No ha sido suficiente el desproporcionado despliegue policiaco de agentes federales en Tuxtla Gutiérrez para amedrentar a la disidencia magisterial que ha hecho de Chiapas “la trinchera” más complicada para que el gobierno de Enrique Peña Nieto imponga por la fuerza su reforma laboral educativa, como una de las tantas reformas que hoy mantienen a México en tremenda inestabilidad.

El arribo de miles de policías federales a Chiapas y los sobrevuelos de madrugada sobre el centro de la capital chiapaneca han creado un escenario poco antes visto para la entidad. Ni siquiera la convulsa frontera centroamericana o los puntos de mayor violencia en la entidad han sido dignos de semejante despliegue policial.

Aquí parece que se fuera a librar una batalla contra algún cartel del narcotráfico o un peligroso grupo del crimen organizado, y no contra profesores y profesoras de las escuelas públicas en Chiapas. Ha quedado más que demostrado el uso excesivo de la fuerza pública y la irresponsabilidad de las autoridades estatales y federales a la hora de reprimir manifestaciones que terminan generando graves daños colaterales.

La imposición de una reforma a la que la calidad educativa para los estudiantes es lo último que realmente le interesa y el pésimo manejo de las autoridades responsables mantienen a muchos estados del país convertidos campos de batalla. Y es que, en honor a la verdad, se debe reconocer que el sector magisterial es el único que se ha opuesto en las calles contra la reformas impositivas del gobierno peñista.

Por eso la disidencia magisterial ha generado tantas empatías y se ha vuelto el pretexto recurrente de muchos para manifestar su hartazgo frente un gobierno federal lleno de cuestionamientos y señalamiento legítimos. Ahí la razón del por qué, pese a su intermitencia y la constante prostitución de causa a manos de sus líderes docentes, el movimiento magisterial se revitaliza y fortalece nuevamente.

Las malas y autoritarias decisiones de Aurelio Nuño en Chiapas otra vez han puesto en desventaja a su reforma con respecto al respaldo de la población en general. Por eso este domingo vimos a miles de padres de familias salir a manifestar su apoyo a los profesores huelguistas en la capital chiapaneca y redes sociales plagadas de campañas voluntarias en contra del gobierno y en favor de los docenes.

Porque sí, aunque muchos se nieguen a reconocerlo, en las redes sociales también se genera incidencia y se transforman percepciones de masas. Ahí también se gesta revolución ideológica. Finalmente se han vuelto el medio de información y comunicación de mayor impacto en los últimos años. Y ahí la lucha magisterial ha surtido más efecto que la manipulación mediática ejercida a través de los medios tradicionales.

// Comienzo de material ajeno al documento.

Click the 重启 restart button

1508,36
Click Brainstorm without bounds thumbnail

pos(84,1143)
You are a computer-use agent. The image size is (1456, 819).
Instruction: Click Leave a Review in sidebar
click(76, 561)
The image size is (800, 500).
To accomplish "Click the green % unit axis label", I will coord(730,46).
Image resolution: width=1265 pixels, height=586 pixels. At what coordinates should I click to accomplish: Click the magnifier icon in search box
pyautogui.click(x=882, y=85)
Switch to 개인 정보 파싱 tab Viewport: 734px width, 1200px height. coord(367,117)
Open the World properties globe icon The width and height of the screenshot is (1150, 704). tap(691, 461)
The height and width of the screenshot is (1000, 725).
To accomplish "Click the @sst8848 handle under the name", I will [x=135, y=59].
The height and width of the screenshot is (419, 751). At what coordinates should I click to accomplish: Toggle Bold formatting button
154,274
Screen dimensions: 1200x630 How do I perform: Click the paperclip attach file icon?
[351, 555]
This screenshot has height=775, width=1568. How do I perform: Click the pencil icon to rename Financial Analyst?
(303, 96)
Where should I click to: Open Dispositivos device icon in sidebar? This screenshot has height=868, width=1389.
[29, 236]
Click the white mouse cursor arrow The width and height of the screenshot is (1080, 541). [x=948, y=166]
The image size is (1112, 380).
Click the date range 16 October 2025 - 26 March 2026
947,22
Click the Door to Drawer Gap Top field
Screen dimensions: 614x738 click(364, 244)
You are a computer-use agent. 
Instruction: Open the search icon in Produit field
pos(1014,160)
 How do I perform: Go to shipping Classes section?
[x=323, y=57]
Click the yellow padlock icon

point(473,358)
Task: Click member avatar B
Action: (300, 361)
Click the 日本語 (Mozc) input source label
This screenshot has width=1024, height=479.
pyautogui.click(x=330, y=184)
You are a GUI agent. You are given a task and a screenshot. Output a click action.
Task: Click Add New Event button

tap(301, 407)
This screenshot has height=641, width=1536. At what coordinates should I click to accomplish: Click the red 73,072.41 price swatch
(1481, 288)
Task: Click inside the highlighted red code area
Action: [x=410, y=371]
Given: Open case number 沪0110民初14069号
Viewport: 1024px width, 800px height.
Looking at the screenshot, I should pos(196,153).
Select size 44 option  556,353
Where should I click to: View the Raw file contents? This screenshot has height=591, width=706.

Por eso Aurelio Nuño ha fracasado rotundamente en Chiapas y otros tantos estados que siguen en resistencia. El gobierno de Enrique Peña Nieto tiene en su reforma laboral educativa su mayor derrota; un fracaso que seguramente no podrá recomponer en lo que le resta de su administración y que, muy seguramente, el siguiente gobierno federal vendrá a reconsiderar por lógica de gobernabilidad.